Work request: State, as a bare number, how many lines below contain "computer".

Recorded data:
◇ ◇ ◇ ◇ ◇ ◇ ◇
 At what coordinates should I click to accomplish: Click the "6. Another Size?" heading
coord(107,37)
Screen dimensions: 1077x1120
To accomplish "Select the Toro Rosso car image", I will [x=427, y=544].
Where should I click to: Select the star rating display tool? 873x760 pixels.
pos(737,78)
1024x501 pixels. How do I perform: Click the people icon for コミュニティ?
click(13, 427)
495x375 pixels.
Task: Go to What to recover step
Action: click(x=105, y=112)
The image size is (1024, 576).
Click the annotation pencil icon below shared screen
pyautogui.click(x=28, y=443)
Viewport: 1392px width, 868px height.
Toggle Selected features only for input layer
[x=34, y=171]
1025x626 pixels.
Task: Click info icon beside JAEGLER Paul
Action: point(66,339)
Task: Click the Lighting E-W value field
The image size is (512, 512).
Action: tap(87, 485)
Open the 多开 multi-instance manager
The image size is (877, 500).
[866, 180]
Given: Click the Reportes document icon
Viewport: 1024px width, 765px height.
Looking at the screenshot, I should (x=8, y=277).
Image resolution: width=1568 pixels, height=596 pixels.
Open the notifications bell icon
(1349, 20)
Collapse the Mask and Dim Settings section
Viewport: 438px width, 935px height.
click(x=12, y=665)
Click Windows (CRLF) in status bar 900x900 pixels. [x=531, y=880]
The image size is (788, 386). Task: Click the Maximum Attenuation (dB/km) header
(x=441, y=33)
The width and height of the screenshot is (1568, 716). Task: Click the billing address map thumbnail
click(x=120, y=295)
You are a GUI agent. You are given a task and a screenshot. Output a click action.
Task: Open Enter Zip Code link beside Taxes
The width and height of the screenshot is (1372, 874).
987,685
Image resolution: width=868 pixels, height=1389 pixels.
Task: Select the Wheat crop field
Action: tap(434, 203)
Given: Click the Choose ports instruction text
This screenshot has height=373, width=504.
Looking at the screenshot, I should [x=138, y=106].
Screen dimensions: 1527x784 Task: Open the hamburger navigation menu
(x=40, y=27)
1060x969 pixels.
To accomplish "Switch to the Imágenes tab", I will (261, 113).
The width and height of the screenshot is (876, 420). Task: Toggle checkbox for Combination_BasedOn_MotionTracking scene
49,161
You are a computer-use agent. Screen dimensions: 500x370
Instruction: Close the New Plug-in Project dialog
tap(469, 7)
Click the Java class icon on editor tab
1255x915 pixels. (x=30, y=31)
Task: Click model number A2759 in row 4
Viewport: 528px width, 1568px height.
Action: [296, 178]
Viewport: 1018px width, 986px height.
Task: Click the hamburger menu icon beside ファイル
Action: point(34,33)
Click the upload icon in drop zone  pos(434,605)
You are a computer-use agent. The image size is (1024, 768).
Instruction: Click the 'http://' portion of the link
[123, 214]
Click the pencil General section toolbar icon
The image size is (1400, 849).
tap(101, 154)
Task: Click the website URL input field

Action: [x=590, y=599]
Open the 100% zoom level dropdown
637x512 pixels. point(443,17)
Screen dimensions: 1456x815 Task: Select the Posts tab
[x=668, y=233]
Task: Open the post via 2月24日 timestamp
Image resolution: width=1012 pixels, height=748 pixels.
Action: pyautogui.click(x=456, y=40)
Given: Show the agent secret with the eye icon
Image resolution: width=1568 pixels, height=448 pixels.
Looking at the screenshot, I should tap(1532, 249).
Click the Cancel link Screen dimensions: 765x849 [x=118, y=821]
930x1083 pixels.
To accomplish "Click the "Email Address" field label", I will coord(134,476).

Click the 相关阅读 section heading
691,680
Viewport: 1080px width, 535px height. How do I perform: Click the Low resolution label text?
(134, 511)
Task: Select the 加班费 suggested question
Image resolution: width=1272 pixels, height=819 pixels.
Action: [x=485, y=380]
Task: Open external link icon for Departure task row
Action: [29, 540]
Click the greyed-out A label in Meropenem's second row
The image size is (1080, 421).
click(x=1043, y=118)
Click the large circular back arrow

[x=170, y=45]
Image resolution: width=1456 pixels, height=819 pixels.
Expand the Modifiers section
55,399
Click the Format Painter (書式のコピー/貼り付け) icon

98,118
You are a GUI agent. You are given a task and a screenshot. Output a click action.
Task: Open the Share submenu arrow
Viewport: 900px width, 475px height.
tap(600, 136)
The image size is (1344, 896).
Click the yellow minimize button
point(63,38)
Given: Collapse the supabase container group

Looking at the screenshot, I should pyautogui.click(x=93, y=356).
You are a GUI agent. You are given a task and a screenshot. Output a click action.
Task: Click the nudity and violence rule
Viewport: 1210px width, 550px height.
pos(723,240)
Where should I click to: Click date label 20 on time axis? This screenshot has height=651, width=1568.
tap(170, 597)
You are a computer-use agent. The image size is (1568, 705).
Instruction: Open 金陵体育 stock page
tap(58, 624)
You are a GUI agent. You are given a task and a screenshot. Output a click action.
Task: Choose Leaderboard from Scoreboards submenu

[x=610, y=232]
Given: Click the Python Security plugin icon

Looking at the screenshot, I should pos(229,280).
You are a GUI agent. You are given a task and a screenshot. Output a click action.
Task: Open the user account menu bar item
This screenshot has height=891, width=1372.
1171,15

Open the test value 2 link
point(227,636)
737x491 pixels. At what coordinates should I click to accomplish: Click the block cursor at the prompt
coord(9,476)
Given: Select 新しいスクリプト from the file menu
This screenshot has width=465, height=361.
◇ ◇ ◇ ◇ ◇ ◇ ◇
The completed task: 3